OpenID Connect


OpenID Connect (OIDC) is a specification built on top of OAuth 2.0 that allows applications to authenticate users via third-party Identity Providers.

Identity Providers can be certified if their service conforms to the OpenID Connect specification.

Authentication Flow

There are two types of authentication flow: "code", where communication with the Identity Provider happens via a server, and "implicit", where the client (e.g. a single-page application running in a web browser) communicates directly with the Identity Provider. Only the "implicit" flow is discussed here.

At the start of the implicit authentication flow, the client sends the user to an authorization endpoint, e.g. If it's not already known, that endpoint can be found via a discovery document, e.g., and there's even a way to discover that discovery document via webfinger, but that part of the process isn't essential here.

The request includes some query parameters:

const params = new URLSearchParams()
params.set('scope', 'openid') // use the OIDC protocol
params.set('client_id', CLIENT_ID) // the client identifier
params.set('redirect_uri', REDIRECT_URI) // redirect to this URL 
params.set('response_type', 'id_token') // return the id_token in a URL fragment
params.set('nonce', randomString()) // a random string to be included in the id_token
params.set('prompt', 'none') // don't prompt unless necessary

location.href = AUTHORIZATION_ENDPOINT + '?' + params.toString()

The Identity Provider must verify that this client_id and redirect_uri pair have previously been registered, so the id_token will only be sent to the application which the user has approved.

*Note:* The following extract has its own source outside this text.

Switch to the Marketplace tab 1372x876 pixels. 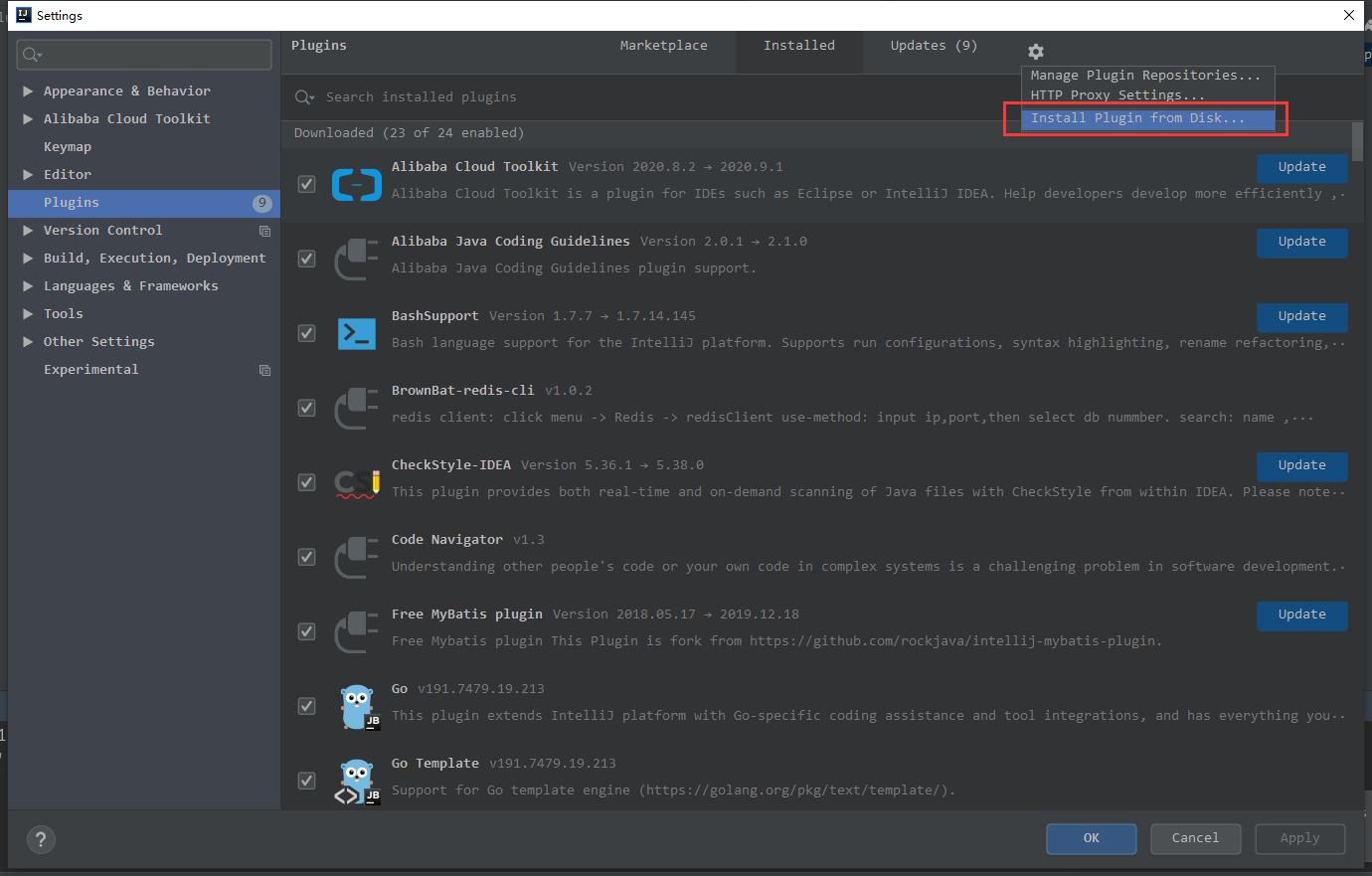[x=663, y=46]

If the user declines, they're sent back to the redirect_uri with a URL fragment containing an error.

If the user approves, they're sent back to the redirect_uri with a URL fragment containing an id_token, which the client then stores. The client must check that the nonce value in the id_token matches the nonce value that was sent in the original request, so that an id_token can't be forced upon the user unless it was requested.

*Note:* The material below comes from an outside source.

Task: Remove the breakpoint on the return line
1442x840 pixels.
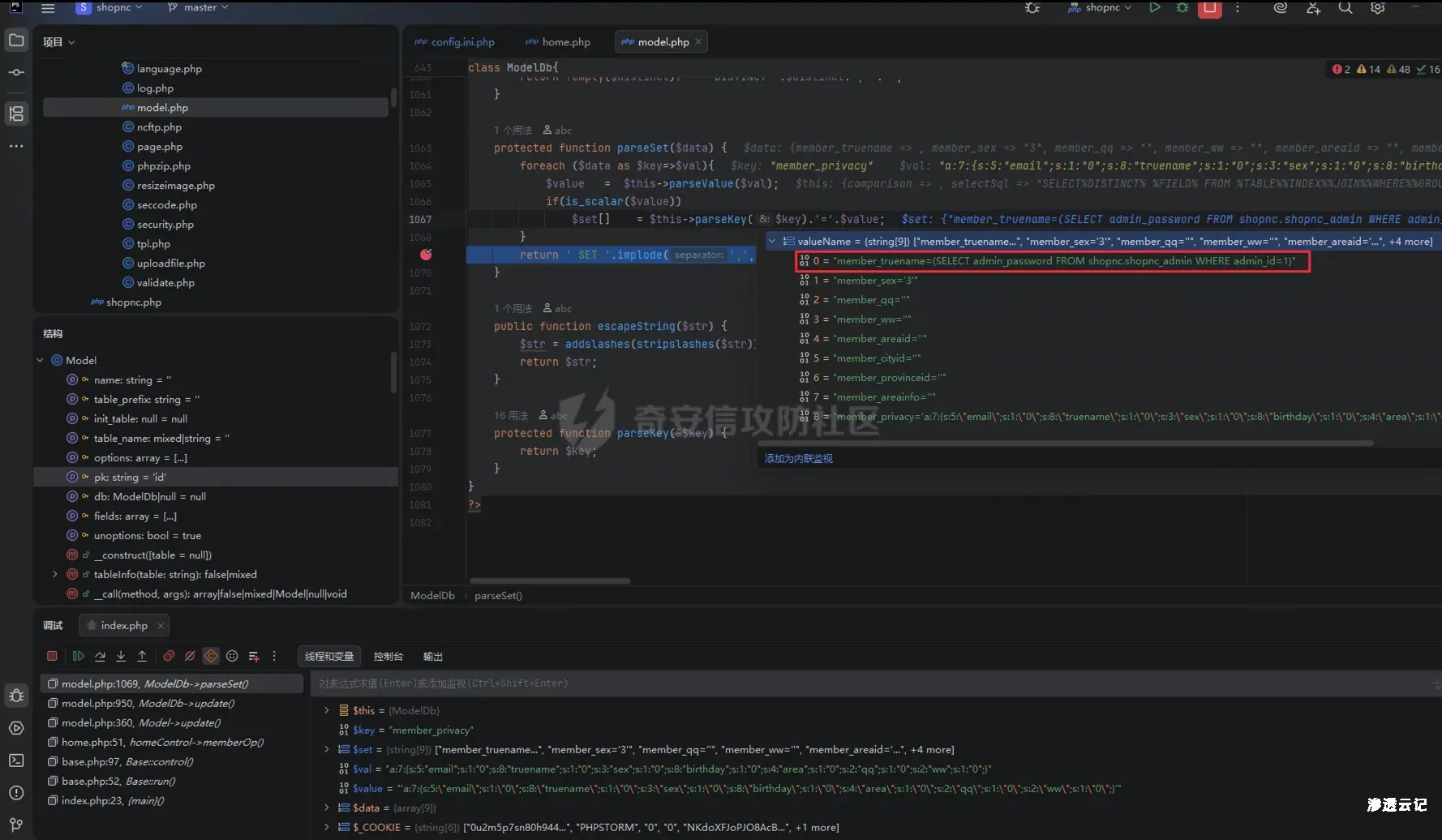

The client then includes the id_token in the HTTP headers of requests to an API that requires authentication (the Relying Party), as Authorization: Bearer ${id_token}.

JSON Web Token

The id_token is a JSON Web Token (JWT), which is signed but not encrypted, so you can read the contents.

The id_token has 3 parts, separated by a . character:

  • The first part of the token contains the base64url-encoded header, which describes the algorithm and key used to create the signature for the payload.

  • The second part of the id_token contains the base64url-encoded payload.

  • The third part of the id_token contains the signature, which confirms that the payload of the id_token hasn't been modified.

    The "RS256" signature algorithm is asymmetric: a private key is used to sign the token, and a public key is used to verify the signature. The public key can be retrieved from a JSON Web Key Set (JWKS) endpoint, e.g. (this URL can be found via the same discovery document as the authorization endpoint). The key set contains a list of keys - to validate the signature take the key with the kid value that matches the kid value in the header of the id_token. Once a key has been fetched, it should be cached locally as it won't change (when a new key is used for signing the id_token it will have a different kid).

The payload

The payload contains several important values, which the server must verify:

  • exp: the expiry date of this token, after which the token is no longer valid.
  • aud: the "audience" for this token, which must match the client_id used to request it (this prevents a site that receives an id_token from a user using it to impersonate the user on another site).
  • iss: the "issuer" of this token, which must be an expected value (e.g. "").

The unique identifier of the user within the issuer's domain (i.e. their account ID) will be included in the id_token as the sub value.

If the client has asked for other information to be included, e.g. by adding email or profile to the scope parameter in the original request, those values will also be included in the id_token.


When the token expires, the client can get a new token using "silent authentication": open the same authorization endpoint as before, but in a hidden iframe. If the user's approval is still valid (their session with the Identity Provider will be stored in a cookie which the authorization endpoint in the iframe, being on the Identity Provider's domain, can read), the iframe will redirect back to the redirect_uri for the new id_token to be read from the URL fragment and stored as before.